Finally, after all the hype, sailing day had arrived. Second Officer Lightoller recalled, "from end to end the ship which for days had been like a nest of bees, now resembled a hive of about to swarm." At the crack of dawn the Titanic's officer arrived, changed into their uniforms and began a mandatory lifeboat drill. At 9:30 AM, most of the ship's Second and Third class passengers arrived and saw the massive ship. At 11:30 in the morning, the Titanic's wealthiest passengers arrived at dock in a special first-class boat train from London, it had blue upholstery and gold braid. The wealthiest passenger aboard was Colonel John Jacob Astor with a fortune estimated at around 100 million dollars, he did not survive.
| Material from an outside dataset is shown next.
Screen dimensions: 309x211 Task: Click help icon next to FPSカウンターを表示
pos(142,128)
Shortly after midday on April 10,1912 the Titanic was on her way, but trouble was just ahead. The Titanic narrowly escaped a collision with the line New York, whose moorings had snapped in Titanic's enormous wake. Many people thought about jumping off the ship after this incident but things went on as normal in the nice spring afternoon. The Titanic gently passed through the English Channel and arriving in her first port in Chebourg, France around 6:30 PM.
While she was docked in Chebourg's Deep Water Harbor, she took aboard mail, and 247 more passengers. Of the 247 passengers, 142 were in first-class, thirty were second-class and over a hundred were third-class.
Titanic's next stop was in the Port of Queenstown, Titanic took on 7 more Second-Class passengers, 113 third-class passengers and 194 sacks of mail. A few people got off the ship while she was in Queenstown- including twenty four year old fireman, John Coffey, who smuggled himself ashore under a pile of empty mail bags. "I still don't like this ship....
I have a strange feeling about it," Wrote Chief Officer Wilde.
But despite all the strange feelings the Titanic steamed on for four more days until the night of April 14, 1912.